I read up about Current Pending Sector over those few days and what I got is that unless Reallocated Sector Count rises each time too, then in theory it's nothing to worry about. Of course it depends also on how many Pending Sectors are appearing over time. If Pending Sector goes back to 0, it means it had been rewritten correctly, but if sector cannot be written to, the drives replaces it with a reserve sector and that raises Reallocated Sector Count which every disk has a limit of.
Something new occured recently when I did a quick health scan in HDTune of that disk and since that scan actually forced to use a whole disk instead of just small part of. I mean as I said before, I use that SSD to just launch 1 software/game and the rest of it is storage, so it's barely used over the course of day and when it's actually used I just navigate to that software, launch it and that's it. This is probably why Current Pending Sector only goes between 1-0 or some other small numbers. When I used quick health scan in HDTune, the scan froze for like 3 seconds and then resumed and finished. No errors were found, but Current Pending Sector raised to 48
It was raised a bit more after 3 minutes to a max of 54, and then started to go down 1 by 1 every few minutes. I managed to speed it up, so that it went down by more than 1 a few times, by just forcing to rewrite damaged sectors quicker by just using that disk by opening every folder of it, every file etc. and it did work because I remember finding few that took a bit longer to open and when I checked the log, Pending Sector was lowered by more than 1 a few times as you can see on that image. Health dropped to 68% in that moment and perhaps it could drop even more if instead of quick scan I did a full scan which perhaps would reveal even more errors. They all get rewritten correctly however and health is back to 100% and it just goes between 1-0 again.
Now I'm just thinking what to do next, because theoretically I could probably use this SSD the way I am using it right now, launching only 1 software/game off of it and to copy some files from time to time meaning only small part of it would be in use, which should keep Current Pending Sector small as only the very same files would be in use. I could probably use it like this for a next few years without problems, assuming Current Pending Sector raises only to a small numbers and then always gets rewritten correctly without ever raising Reallocated Sector Count.
On the other hand, this is a fairly new SSD bought 2 months ago with a 5 years warranty and HDTune scan revealed that there are problems in much bigger surface, rather than just that 1 folder containing 1 software that I use. Then again all those Pending Sectors got rewritten correctly and Reallocated Count is still 0 so I am not really sure what to do with it.
There's one more matter, because if I understood correctly, once Pending Sector occurs then it should get fixed by either geting rewritten correctly and if it can't because it's damaged, then it gets reallocated with a spare block. In my case it is the former that's happening, but those sectors aren't actually being fixed, it's like those are in a constant loop :
When I don't use that SSD over the day, nothing happens, but when I do, some blocks are constantly failing, then it gets fixed and they fail again shortly after as you can see.
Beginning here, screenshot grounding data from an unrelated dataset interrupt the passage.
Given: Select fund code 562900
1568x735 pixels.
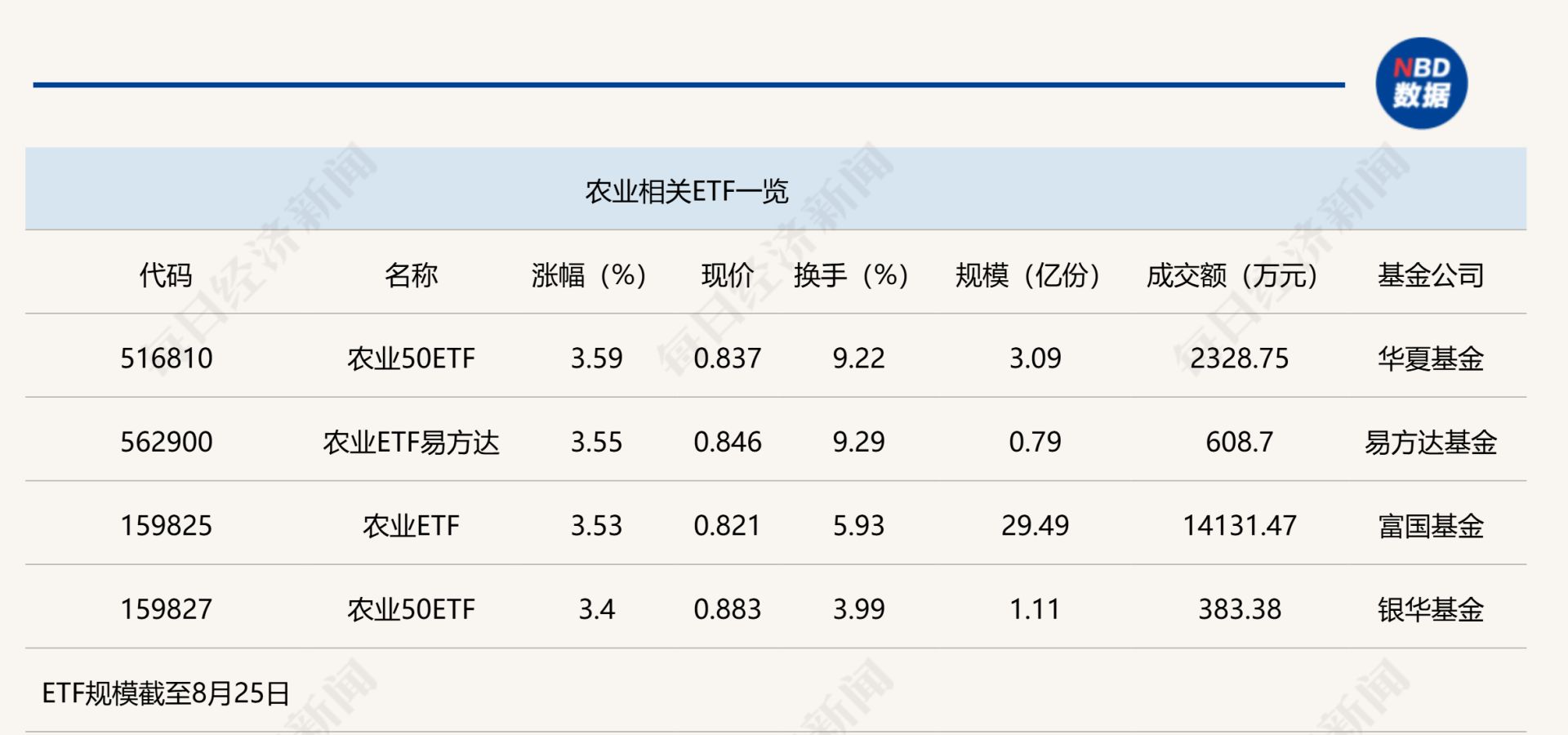Looking at the screenshot, I should click(166, 442).
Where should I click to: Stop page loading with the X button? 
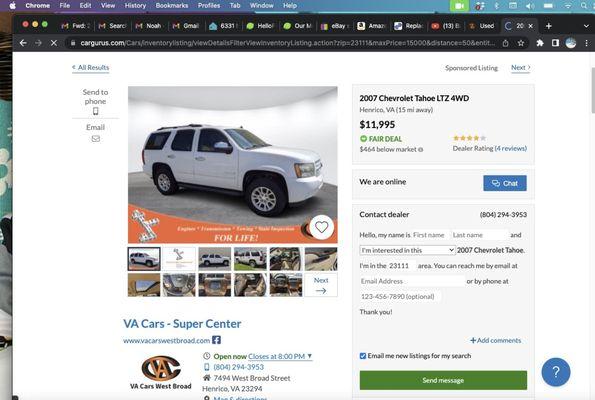54,43
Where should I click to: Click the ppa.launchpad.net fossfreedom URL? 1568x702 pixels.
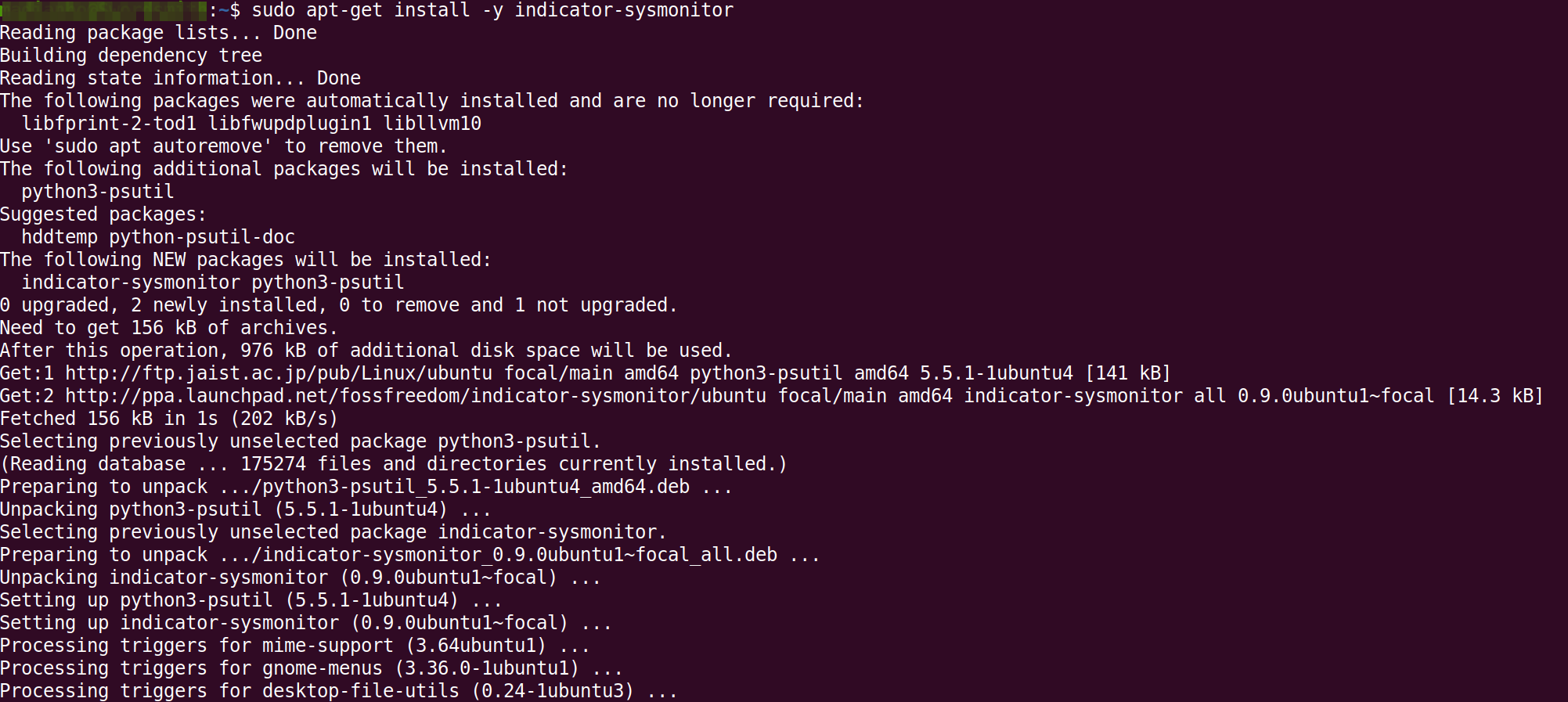(416, 396)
I read that it's possible to force a reallocation with some softwares and this would probably fix it for good, as it would replace that bugged blocks that are in some loop of some sort with new working ones although it might be complicated. Then again it shouldn't even be needed, becaues if it was, it would be done automatically by disk itself and Reallocated Count would raise. Yet it's not needed because those sectors can be read up correctly on the next time so Pending Count goes down, but then why do they fail again shortly after.
I don't know what I should do, return it and get new one, try to force reallocation, or leave it as is is and just keep watch for Current Count if it is not growing too big and if it keeps getting fixed automatically.